** Input data follows **

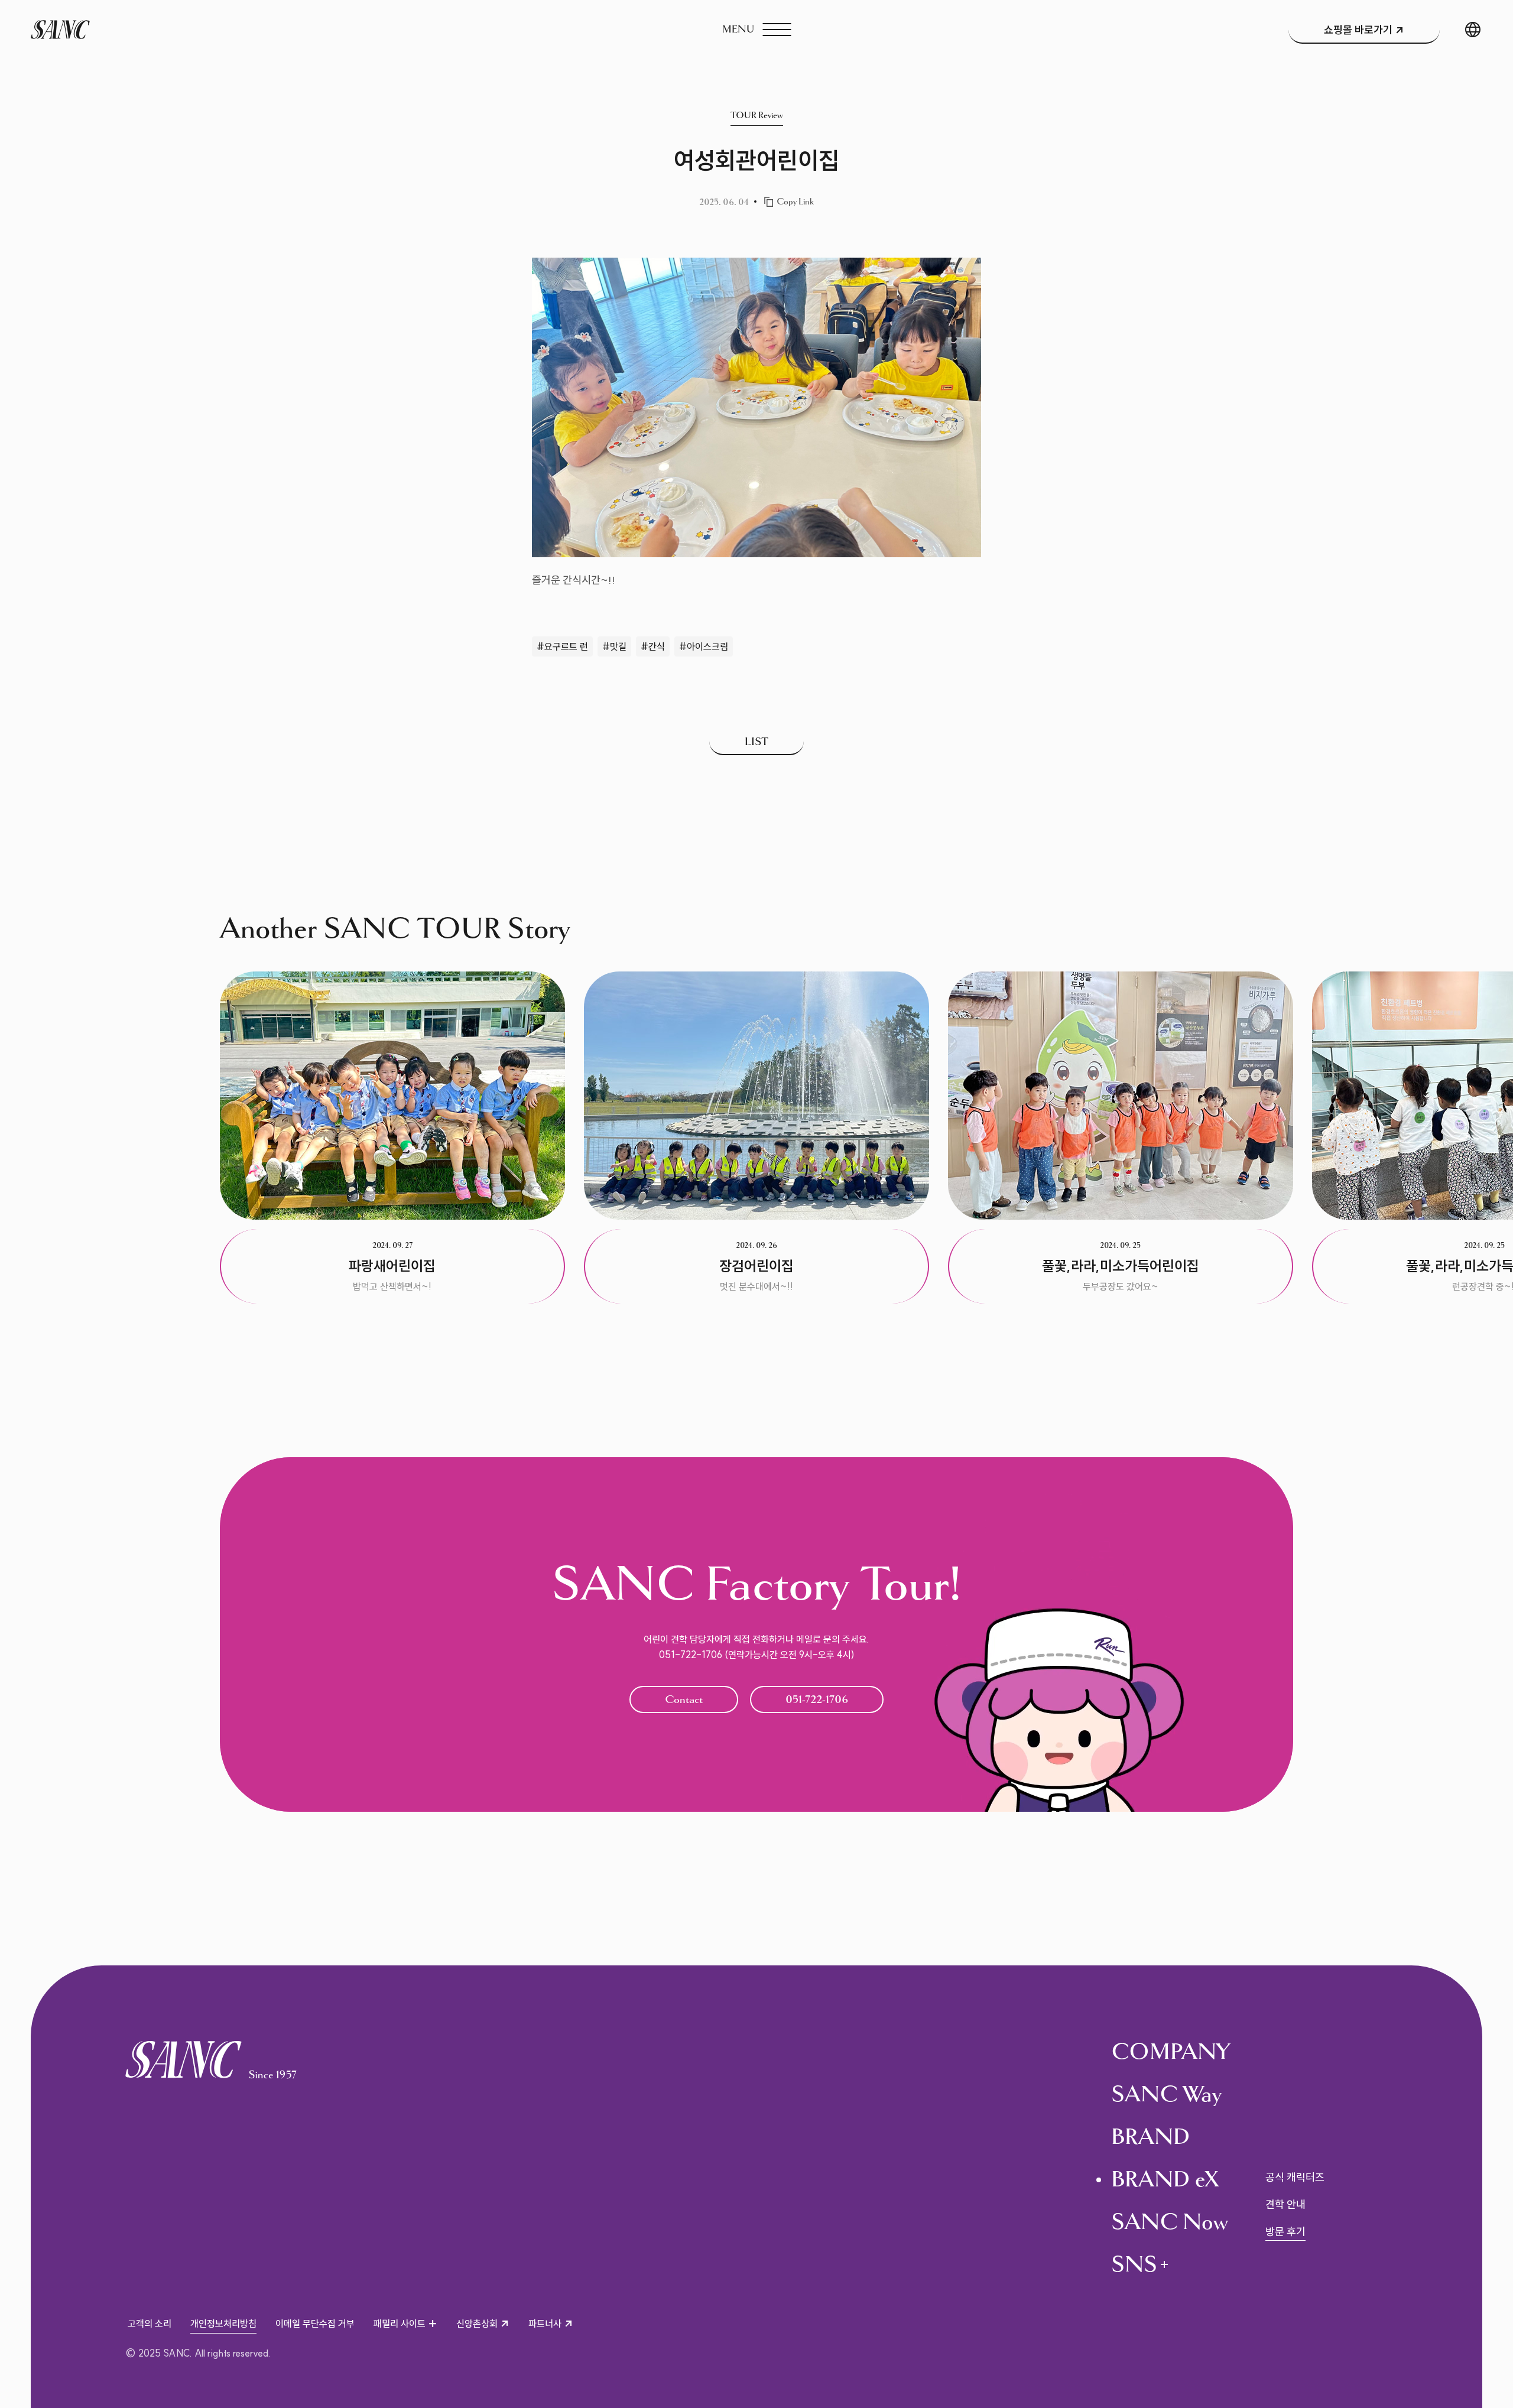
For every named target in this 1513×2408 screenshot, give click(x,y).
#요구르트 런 (562, 646)
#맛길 (614, 646)
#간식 (653, 646)
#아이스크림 (703, 646)
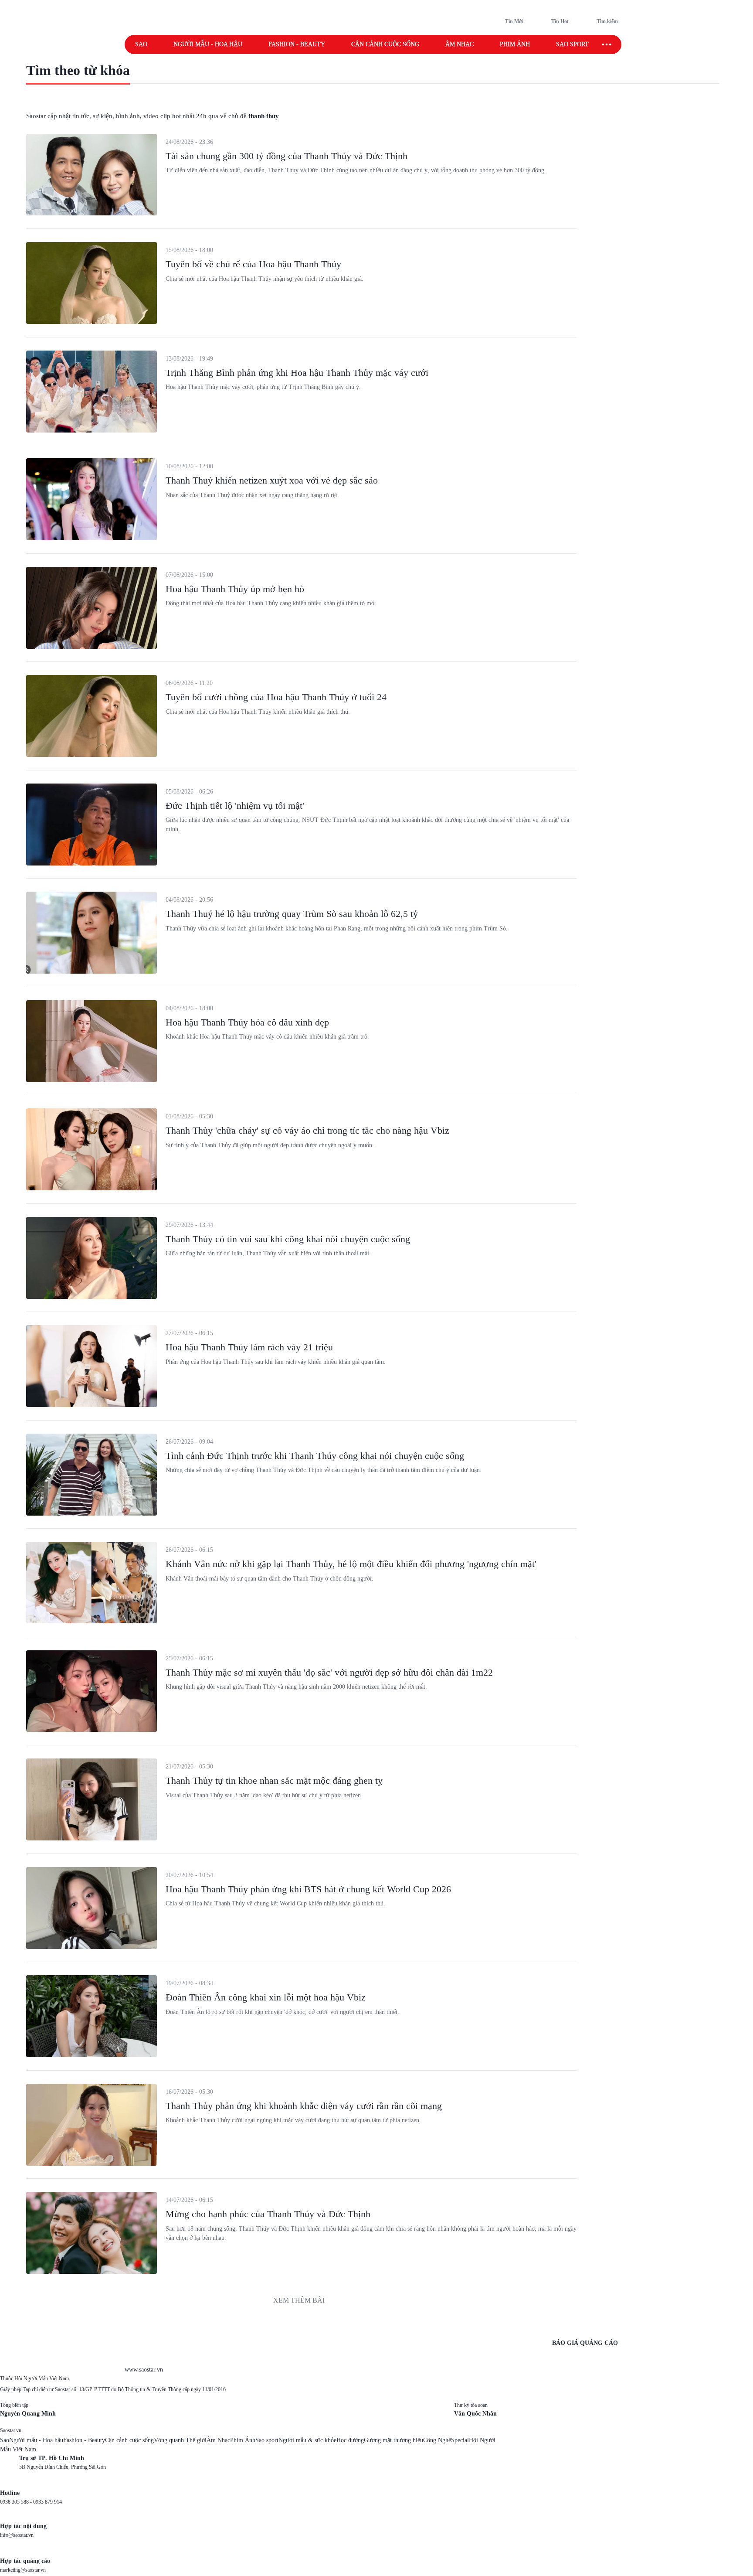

** End of Input data **

**Task brief**
Every line of the material must be repeated exactly; pictures stay out.

**Expected output**
For every named target in this 1513×2408 screenshot, give click(x,y).
#요구르트 런 (562, 646)
#맛길 (614, 646)
#간식 (653, 646)
#아이스크림 (703, 646)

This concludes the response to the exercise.